The three components for Querybook are the Web server, the Worker, and the Scheduler. Their functionalities are listed below:
- Web Server: Used to handle HTTP requests, to send/receive Websocket messages, and to provide the static assets for the web.
- Worker: Mainly used to execute long-running queries and scheduled DataDocs. Also used for auxiliary tasks such as updating ElasticSearch docs or analyzing query lineage.
- Scheduler: Reads task schedule from the database and sends it to the Celery workers.
Here is the required infrastructure of Querybook.
- Database: Used to store DataDocs, query execution history, etc. Any Sqlalchemy compatible database can be used but MySQL is recommended.
- Redis: Required for sending async tasks to workers, maintaining multi-server WebSocket connections, and caching live data for collaborative editing.
- Elasticsearch: Provides search functionality for database documents such as DataDocs and tables. Also used for table and user autocomplete.
- Remote Storage: Stores the query results. It's advisable to use a large storage service such as S3 since there is no hard limit on the size of data Querybook will pull from the query engine. If not provided, then the database would be used.

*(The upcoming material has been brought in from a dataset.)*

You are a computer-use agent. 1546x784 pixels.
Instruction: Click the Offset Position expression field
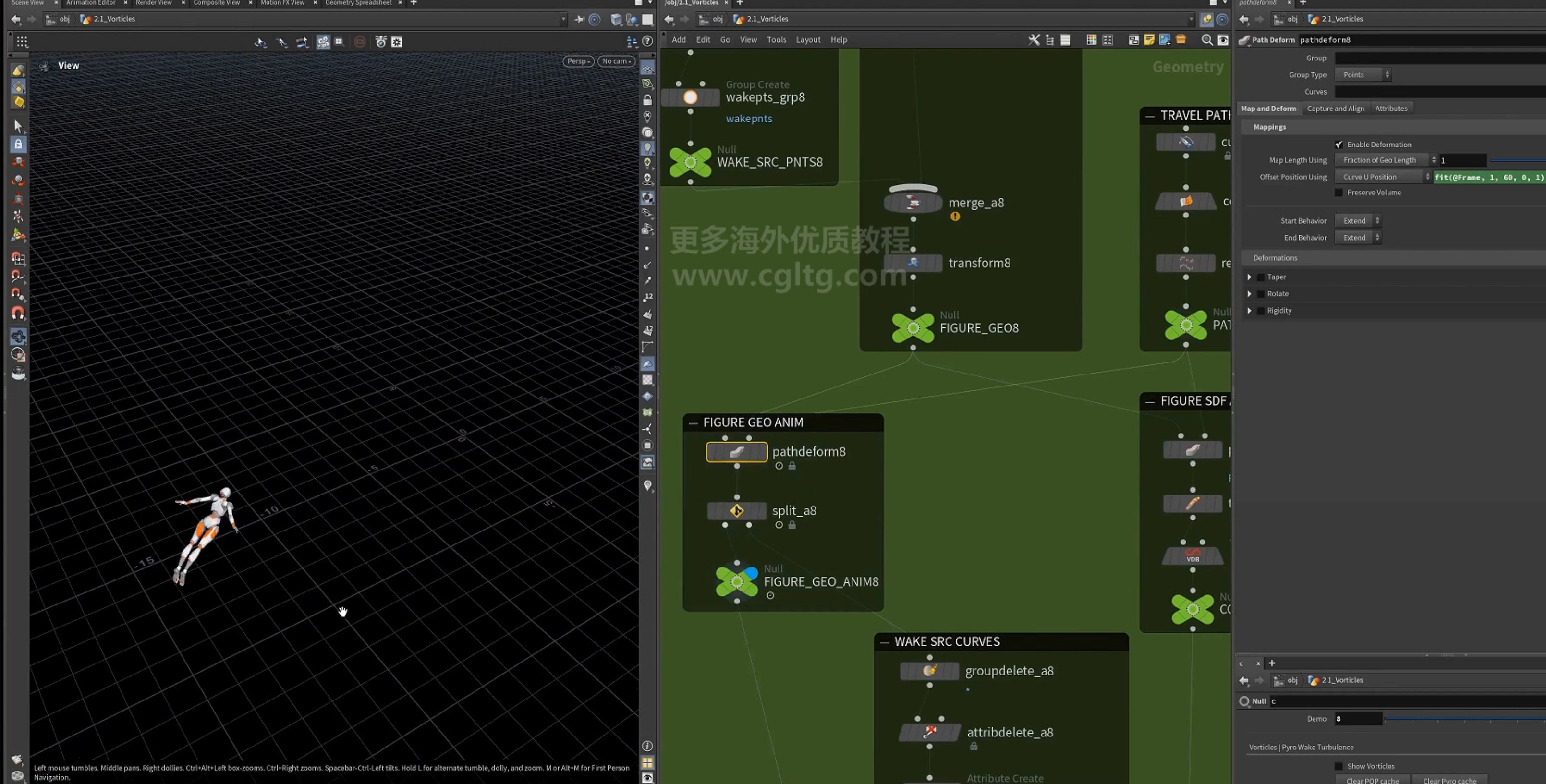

We will walk through the process of composing and executing a query. The first step is to create a DataDoc and write the query in a cell. While the user types, the user’s query gets streamed to the server via Socket.IO. The server then pushes the delta to all users reading that DataDoc via Redis. At the same time, the server would save the updated DataDoc in the database and create an async job for the worker to update the DataDoc content in ElasticSearch. This allows the DataDoc to be searched later.
Once the query is written, the user can execute the query by clicking the run button. The server would then create a record in the database and insert a query job into the Redis task queue. The worker receives the task and sends the query to the query engine (Presto, Hive, SparkSQL, or any Sqlalchemy compatible engine). While the query is running, the worker pushes live updates to the UI via Socket.IO.
When the execution is completed, the worker loads the query result and uploads it in batches to a configurable storage service (e.g. S3). Finally, the browser gets notified of the query completion and makes a request to the server to load the query result and display it to the user.